Whenever a customer first makes a purchase, they are assigned to a sales support representative. We were tasked to analyze employee performance based on the number of and total sales each one has. We can retrieve this information through the `employee`, `customer`, `invoice`, and `invoice_line` tables.

In [40]:
%%sql
   SELECT e.first_name || " " || e.last_name AS name,
          ROUND(SUM(i.total), 2) AS total_sales,
          COUNT(*) AS nb_sales,
          STRFTIME('%d/%m/%Y', e.hire_date) AS hiring_date
     FROM invoice AS i
LEFT JOIN customer AS c ON c.customer_id = i.customer_id
LEFT JOIN employee AS e ON e.employee_id = c.support_rep_id
 GROUP BY name
 ORDER BY total DESC
    LIMIT 10;

 * sqlite:///chinook.db
Done.


name,total_sales,nb_sales,hiring_date
Jane Peacock,1731.51,212,01/04/2017
Steve Johnson,1393.92,188,17/10/2017
Margaret Park,1584.0,214,03/05/2017


We can see that all sales agents were hired in 2017. **Jane Peacock** had the most number of transactions and total sales. Not surprisingly, the earlier the hire date, the more transactions and total sales the sales agent had.

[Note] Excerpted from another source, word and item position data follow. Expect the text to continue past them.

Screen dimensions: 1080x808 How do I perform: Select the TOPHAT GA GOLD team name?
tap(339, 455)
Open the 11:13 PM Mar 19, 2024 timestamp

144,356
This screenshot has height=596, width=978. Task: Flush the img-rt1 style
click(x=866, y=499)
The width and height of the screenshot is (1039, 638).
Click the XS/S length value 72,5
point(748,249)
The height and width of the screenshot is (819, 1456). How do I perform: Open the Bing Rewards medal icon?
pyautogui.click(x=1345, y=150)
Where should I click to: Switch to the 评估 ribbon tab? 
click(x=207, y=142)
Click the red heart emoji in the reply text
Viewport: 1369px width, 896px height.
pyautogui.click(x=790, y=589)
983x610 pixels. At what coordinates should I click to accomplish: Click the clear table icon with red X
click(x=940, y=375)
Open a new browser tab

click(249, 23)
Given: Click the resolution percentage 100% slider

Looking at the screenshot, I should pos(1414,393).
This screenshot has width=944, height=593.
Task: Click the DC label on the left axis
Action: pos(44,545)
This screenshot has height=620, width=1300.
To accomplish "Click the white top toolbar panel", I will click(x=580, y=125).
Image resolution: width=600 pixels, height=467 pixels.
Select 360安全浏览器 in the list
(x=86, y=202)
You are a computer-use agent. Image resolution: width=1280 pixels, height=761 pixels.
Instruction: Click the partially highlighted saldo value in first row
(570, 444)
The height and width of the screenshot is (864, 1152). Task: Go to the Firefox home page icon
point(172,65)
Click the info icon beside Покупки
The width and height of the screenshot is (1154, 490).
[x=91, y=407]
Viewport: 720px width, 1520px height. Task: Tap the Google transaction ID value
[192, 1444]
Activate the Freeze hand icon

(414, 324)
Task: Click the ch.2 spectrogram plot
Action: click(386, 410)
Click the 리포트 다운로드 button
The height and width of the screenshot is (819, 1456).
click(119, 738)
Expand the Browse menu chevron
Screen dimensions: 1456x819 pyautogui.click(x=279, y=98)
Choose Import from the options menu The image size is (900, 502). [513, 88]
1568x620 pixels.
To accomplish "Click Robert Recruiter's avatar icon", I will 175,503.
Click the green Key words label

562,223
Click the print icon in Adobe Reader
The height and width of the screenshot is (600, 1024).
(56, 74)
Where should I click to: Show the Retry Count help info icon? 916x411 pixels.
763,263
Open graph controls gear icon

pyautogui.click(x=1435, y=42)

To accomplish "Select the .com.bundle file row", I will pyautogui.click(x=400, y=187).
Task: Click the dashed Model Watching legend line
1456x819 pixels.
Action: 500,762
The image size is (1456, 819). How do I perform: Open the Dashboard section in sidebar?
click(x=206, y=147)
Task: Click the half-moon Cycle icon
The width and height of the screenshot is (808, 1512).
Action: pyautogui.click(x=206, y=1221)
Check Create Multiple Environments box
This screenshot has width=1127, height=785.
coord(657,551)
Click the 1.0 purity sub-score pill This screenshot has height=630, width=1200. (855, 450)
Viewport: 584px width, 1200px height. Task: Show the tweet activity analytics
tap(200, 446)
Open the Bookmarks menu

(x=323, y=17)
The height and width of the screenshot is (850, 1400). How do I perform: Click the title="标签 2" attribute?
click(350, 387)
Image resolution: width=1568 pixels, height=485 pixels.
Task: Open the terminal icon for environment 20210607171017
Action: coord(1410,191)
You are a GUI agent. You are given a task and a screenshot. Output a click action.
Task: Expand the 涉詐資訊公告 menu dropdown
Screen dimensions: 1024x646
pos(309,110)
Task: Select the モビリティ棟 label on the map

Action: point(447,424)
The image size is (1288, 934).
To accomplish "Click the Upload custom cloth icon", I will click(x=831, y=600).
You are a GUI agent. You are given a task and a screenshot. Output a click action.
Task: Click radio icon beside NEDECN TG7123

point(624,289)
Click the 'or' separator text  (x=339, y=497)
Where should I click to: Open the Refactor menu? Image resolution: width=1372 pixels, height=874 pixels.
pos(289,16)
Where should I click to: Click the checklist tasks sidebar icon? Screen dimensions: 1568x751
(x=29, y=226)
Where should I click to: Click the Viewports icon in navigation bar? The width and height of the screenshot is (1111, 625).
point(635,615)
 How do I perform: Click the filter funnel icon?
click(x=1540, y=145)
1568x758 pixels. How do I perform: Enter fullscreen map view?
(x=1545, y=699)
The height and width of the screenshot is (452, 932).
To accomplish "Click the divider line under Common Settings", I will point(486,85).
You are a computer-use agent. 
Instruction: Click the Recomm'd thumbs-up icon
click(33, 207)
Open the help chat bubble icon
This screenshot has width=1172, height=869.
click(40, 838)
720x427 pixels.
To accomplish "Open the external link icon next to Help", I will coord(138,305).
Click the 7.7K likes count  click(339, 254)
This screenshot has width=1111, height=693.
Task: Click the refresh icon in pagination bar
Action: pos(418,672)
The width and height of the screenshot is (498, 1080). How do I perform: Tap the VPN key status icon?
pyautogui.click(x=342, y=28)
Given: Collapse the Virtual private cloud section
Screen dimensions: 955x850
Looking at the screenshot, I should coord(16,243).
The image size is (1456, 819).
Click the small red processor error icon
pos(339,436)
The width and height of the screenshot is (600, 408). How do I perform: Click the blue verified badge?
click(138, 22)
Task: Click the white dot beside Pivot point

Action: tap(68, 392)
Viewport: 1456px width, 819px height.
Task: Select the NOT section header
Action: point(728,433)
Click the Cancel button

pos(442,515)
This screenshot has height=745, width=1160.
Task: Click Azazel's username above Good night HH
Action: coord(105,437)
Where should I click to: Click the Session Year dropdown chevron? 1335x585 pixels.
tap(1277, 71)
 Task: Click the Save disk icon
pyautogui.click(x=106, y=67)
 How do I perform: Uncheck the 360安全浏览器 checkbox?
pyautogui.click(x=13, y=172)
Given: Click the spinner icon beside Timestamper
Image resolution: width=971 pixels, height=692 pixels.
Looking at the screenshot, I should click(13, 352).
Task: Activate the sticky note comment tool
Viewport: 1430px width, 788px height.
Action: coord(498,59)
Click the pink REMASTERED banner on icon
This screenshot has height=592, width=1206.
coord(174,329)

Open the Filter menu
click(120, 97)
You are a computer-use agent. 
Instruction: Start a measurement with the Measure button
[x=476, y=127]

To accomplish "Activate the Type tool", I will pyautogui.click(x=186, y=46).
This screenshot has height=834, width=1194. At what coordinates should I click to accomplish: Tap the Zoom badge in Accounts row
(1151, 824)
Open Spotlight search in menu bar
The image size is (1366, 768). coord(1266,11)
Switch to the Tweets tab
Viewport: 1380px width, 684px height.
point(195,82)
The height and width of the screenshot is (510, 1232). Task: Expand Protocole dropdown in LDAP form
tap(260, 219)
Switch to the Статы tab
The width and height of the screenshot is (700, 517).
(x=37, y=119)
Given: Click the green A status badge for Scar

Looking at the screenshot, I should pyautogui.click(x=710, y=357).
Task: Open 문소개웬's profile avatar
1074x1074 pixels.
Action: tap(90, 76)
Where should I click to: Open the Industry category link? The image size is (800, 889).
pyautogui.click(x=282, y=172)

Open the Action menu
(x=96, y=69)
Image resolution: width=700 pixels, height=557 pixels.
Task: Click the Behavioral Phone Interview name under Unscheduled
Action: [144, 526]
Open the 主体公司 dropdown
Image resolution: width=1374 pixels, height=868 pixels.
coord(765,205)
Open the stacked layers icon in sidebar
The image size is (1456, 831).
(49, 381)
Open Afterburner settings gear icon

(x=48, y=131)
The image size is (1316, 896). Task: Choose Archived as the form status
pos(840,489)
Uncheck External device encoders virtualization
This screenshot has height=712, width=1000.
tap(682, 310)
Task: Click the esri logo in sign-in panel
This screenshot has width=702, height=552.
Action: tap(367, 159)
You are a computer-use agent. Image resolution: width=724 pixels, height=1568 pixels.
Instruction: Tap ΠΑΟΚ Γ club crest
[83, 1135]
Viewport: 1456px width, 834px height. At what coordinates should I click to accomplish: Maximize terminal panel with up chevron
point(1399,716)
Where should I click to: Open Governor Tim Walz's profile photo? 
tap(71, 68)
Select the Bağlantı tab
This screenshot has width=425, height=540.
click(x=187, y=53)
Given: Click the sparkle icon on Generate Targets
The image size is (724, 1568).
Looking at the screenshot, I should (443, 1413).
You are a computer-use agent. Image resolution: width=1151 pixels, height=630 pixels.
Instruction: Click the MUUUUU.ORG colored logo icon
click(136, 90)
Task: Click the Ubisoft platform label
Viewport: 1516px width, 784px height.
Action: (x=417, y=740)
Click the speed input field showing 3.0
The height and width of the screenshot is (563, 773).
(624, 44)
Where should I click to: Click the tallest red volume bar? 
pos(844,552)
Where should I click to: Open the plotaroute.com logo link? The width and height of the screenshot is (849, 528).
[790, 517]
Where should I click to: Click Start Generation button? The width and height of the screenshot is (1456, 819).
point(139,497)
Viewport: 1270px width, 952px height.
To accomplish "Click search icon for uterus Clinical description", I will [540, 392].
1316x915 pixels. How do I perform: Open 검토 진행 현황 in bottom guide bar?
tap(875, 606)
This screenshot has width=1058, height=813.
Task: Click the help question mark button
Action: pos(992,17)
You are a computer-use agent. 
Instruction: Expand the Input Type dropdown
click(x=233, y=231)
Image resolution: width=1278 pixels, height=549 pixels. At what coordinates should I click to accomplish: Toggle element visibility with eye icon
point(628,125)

## Analyzing Customers From Different Countries

Next, we can analyze the sales data for customers from each country. Specifically, we can look at the total number of customers, total value of sales, average value of sales per customer, and average order value. We can retrieve these values from the `customers` and `invoice` tables. 

**Important note**: 
- We are going to use the `country` value in the `customers` table rather than the `invoice` table because we are analyzing ALL customers rather than the customers who made a purchase.
- A country that has exactly 1 customer is going to be classified as `Other` in order not to .

In [41]:
%%sql
WITH country_or_other_facts AS
     (
     SELECT CASE
            WHEN (
                  SELECT count(*)
                    FROM customer
                   WHERE country = c.country
                 ) = 1 THEN "Other"
            ELSE c.country
            END AS country,
            c.customer_id,
            i.invoice_id,
            i.total
       FROM invoice AS i
            LEFT JOIN customer AS c 
            ON c.customer_id = i.customer_id
     )

SELECT country,
       customers,
       ROUND(total_sales,2) AS total_sales,
       ROUND(total_sales/customers,2) AS average_customer_value,
       ROUND(total_sales/invoices,2) AS average_order_value
FROM (  
        SELECT country,
               COUNT(DISTINCT customer_id) AS customers,
               COUNT(DISTINCT invoice_id) AS invoices,
               SUM(total) AS total_sales,
               CASE
               WHEN country = "Other" THEN 1
               ELSE 0
               END AS sort
          FROM country_or_other_facts
      GROUP BY country
     )
ORDER BY sort ASC, total_sales DESC;

 * sqlite:///chinook.db
Done.


country,customers,total_sales,average_customer_value,average_order_value
USA,13,1040.49,80.04,7.94
Canada,8,535.59,66.95,7.05
Brazil,5,427.68,85.54,7.01
France,5,389.07,77.81,7.78
Germany,4,334.62,83.66,8.16
Czech Republic,2,273.24,136.62,9.11
United Kingdom,3,245.52,81.84,8.77
Portugal,2,185.13,92.57,6.38
India,2,183.15,91.58,8.72
Other,15,1094.94,73.0,7.45


Based on our findings above, **USA** had the most customers and total sales. We can see a **positive correlation** between number of `customers` and `total sales`. Something interesting to point out is that Czech Republic's customers had the highest average for sales per customer and order value; however there were only 2 unique customers. Portugal had the 2nd highest average sales per customer, but the lowest average order value.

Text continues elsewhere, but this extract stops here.